“The Larry Sanders Show” was fictional, but it influenced how today’s talk-show hosts approach their jobs
Garry Shandling was never a full-time late-night talk show host, but he played one on TV.
And if Shandling hadn’t done that — if he hadn’t created the character of Larry Sanders, the egotistical host of a late-night talk show and the centerpiece of a comedy series that ran for six seasons on HBO in the 1990s — the current landscape of late-night might look very different.
Sure, David Letterman is almost certainly the single biggest influence on today’s crop of late-night hosts, on the Jimmys and Stevens and Seths and Conans who embrace the silliness of the gig and try to simultaneously play it straight and make fun of what they’re doing.
But those guys were unquestionably watching “The Larry Sanders Show,” too. They’re all the children of Dave and Larry, who made late-night meta as a new generation of comics were learning
It could have gone differently: When Letterman left the 12:30 slot on NBC for an 11:30 show on CBS in 1993, Shandling was offered Dave’s old “Late Night” show. He had the experience, having frequently served as guest host on Johnny Carson’s “Tonight Show.”

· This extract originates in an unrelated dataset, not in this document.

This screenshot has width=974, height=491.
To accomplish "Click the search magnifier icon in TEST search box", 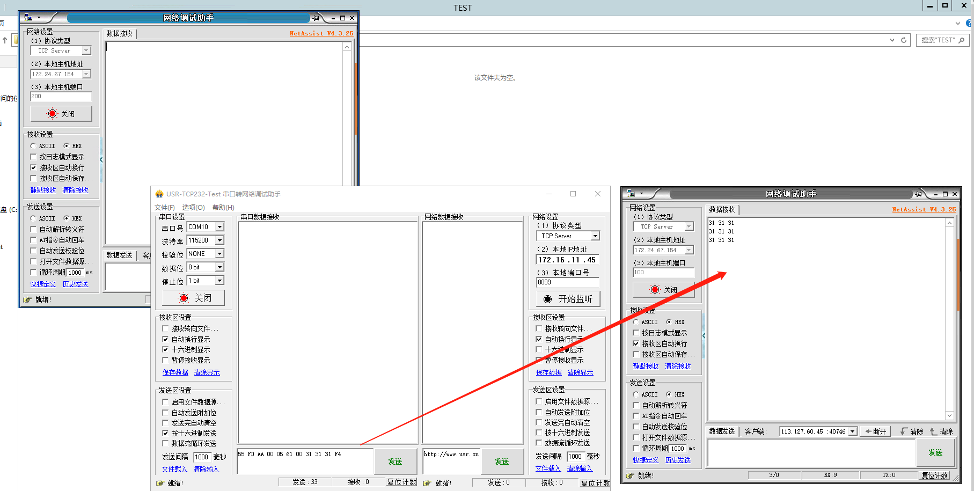I will pyautogui.click(x=962, y=40).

But he didn’t have the inclination; on the heels of deconstructing the sitcom with the fourth-wall-breaking Showtime series “It’s Garry Shandling‘s Show,” he opted not to embrace the talk-show format, but to mess with it by sticking with “The Larry Sanders Show.”
The sitcom, one of the most influential of the ’90s, had begun in 1992, a year before he was offered Letterman’s old job. Every episode included sequences that looked like a regular talk show, but those were informed and subverted by hysterical, dark backstage scenes that made it impossible to look at talk shows the way we did back in Johnny’s day.
Larry Sanders’ inept sidekick Hank Kingsley, played to perfection by Jeffrey Tambor, just about killed that role for everybody that followed; his producer Artie, a brilliant Rip Torn, laid bare the calculations and compromises behind every episode of every late-night show. And the parade of guest stars playing unpleasant versions of themselves not only paved the way for shows like “Entourage” and “30 Rock,” it also put every talk-show guest on notice that we didn’t buy those fake smiles on the couch.
It was a spectacularly uncomfortable, spectacularly funny deconstruction of the world of late night — and by the time “The Larry Sanders Show” went off the air in 1998, anybody who took over a talk show and tried to play it straight looked very foolish and very old-fashioned.
So now almost nobody plays it straight. Post-Dave and post-Larry, it’s the post-modern era for late-night.
There are other reasons to celebrate the accomplishments of Garry Shandling — the way he created wit born out of discomfort, the comedy that led with neurosis and insecurity rather than burying it deep, the fact that his shows helped bring us Tambor and Bob Odenkirk and Jeremy Piven and Sarah Silverman and Mary Lynn Raskjub and Janeane Garofalo.
But in some ways, his most long-lasting legacy comes every night at 11:30, when the children of Larry Sanders take over the airwaves.